Jeremy Pelt Quintet – Audi Forum Ingolstadt | 10.03.2022

Donaukurier | Karl Leitner
 

Natürlich: Der Chef des Abends ist Jeremy Pelt, der Trompeter aus Kalifornien, der seit Jahren in der Nachfolge Lee Morgans und Freddie Hubbards unterwegs ist, die Bereiche des Post Bop und Soul Jazz zu seinen Hauptbetätigungsfeldern auserkoren hat und fünf Jahre nacheinander vom führenden Branchenblatt „Downbeat“ zum „Rising Star“ an der Trompete gewählt wurde.

Auch beim Konzert im Audi Forum gibt er den Weg vor, der eigentlich Star des Abends aber ist die Band, sein Quintett mit dem erst vor kurzem akquirierten Jasen Weaver am Kontrabass, Victor Gould am Piano, mit seiner großen Vorliebe für harmonische Romantik, mit der brillanten Taiwanesin Chien Chien Lu am Vibrafon und mit dem Drummer Allan Mednard, der sich quasi permanent im Ausnahmezustand befindet und seine Kollegen derart gnadenlos vor sich hertreibt, dass sie gar nicht andern können als zu ganz großer Form aufzulaufen.

Am 25. März erscheint das neue Album der Band mit dem Titel „Soundtrack“. Beim Konzert im Audi Forum gibt’s für das Publikum bereits einen Vorgeschmack darauf, dazu Auszüge aus dem Konzeptalbum „Griot: This Is Impor-tant!“, in dem Pelt von ihm geführte und in Buchform veröffentlichte Interviews mit Kollegen vertont hat. Die Stücke daraus, nämlich „Don’t Dog The Source“, „Words By J.D. Allen“ und „Underdog“ sind ganz großes akustisches Kino vor dem Hintergrund der wegen Covid 19 zur Untätigkeit verdammten Kollegen.
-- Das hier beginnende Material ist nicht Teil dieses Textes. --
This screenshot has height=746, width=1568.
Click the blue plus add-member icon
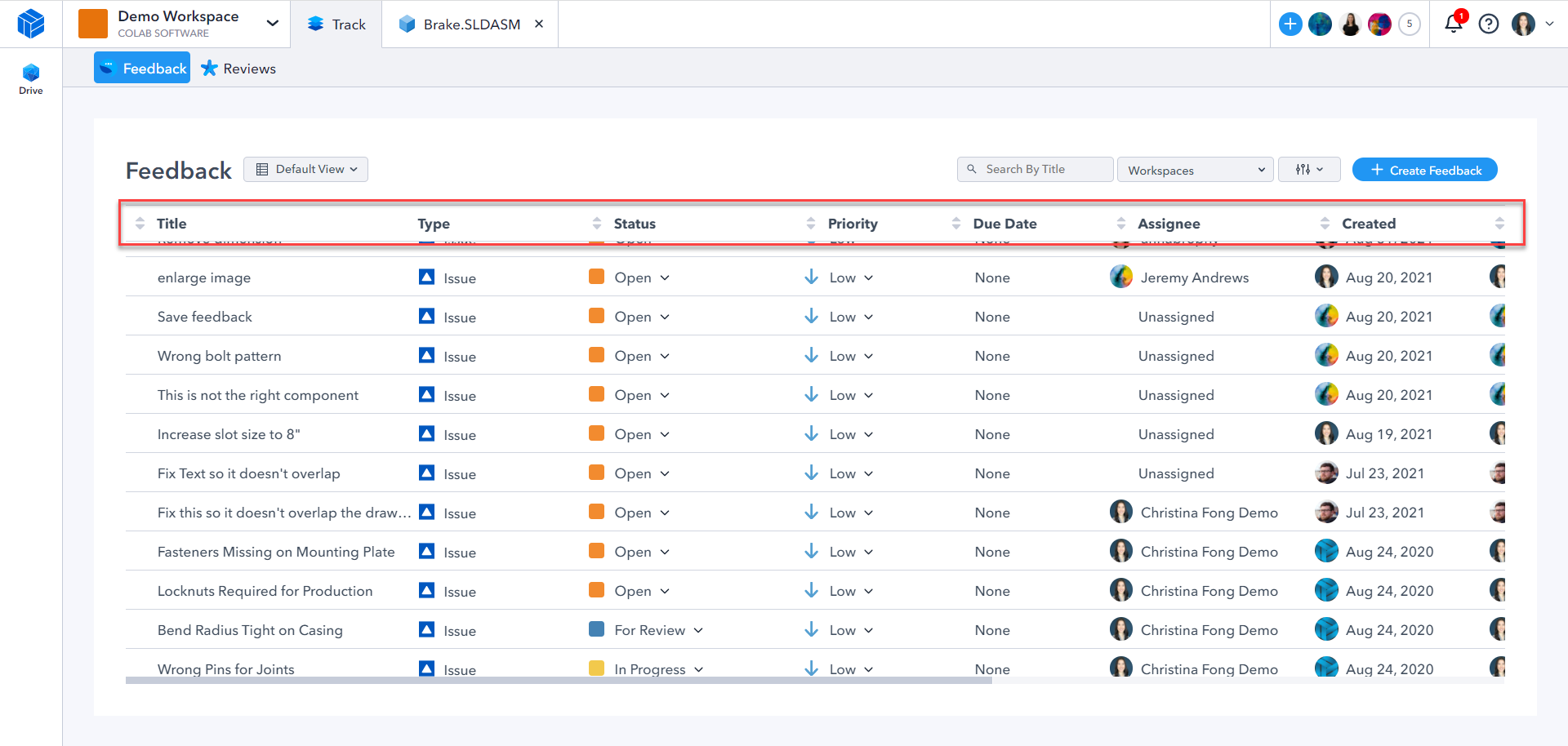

Anlässlich der beiden Balladen „You And Me“ und „You Won’t Forget Me“, nimmt sich die komplette Band zurück, köchelt quasi auf Sparflamme und findet gerade deswegen zu so außergewöhnlicher Form.

Am auffälligsten freilich sind zum einen die herausragenden Soli Pelts, den viele ja für einen der führenden Jazztrompeter unserer Zeit überhaupt halten, in denen gleichermaßen seine Verbundenheit mit dem musikalischen Erbe seiner Vorläufer wie auch seine stete Suche nach Möglichkeiten der Fortentwicklung hörbar werden. Zum anderen sind das die Duelle zwischen dem Mann an den Drums und der jungen Vibrafonistin. Wenn diese beiden sich gegenseitig herausfordern, macht sogar Pelt Pause, lehnt sich an den Flügel und betrachtet das meist in Hochgeschwindigkeitsmodus stattfindende Treiben der beiden bewundernd und amüsiert zu gleich. Er sei stolz, diese begnadeten Musiker in der Band zu haben, sagt er irgendwann an diesem Abend. In der Tat: Wo er recht hat, hat er recht.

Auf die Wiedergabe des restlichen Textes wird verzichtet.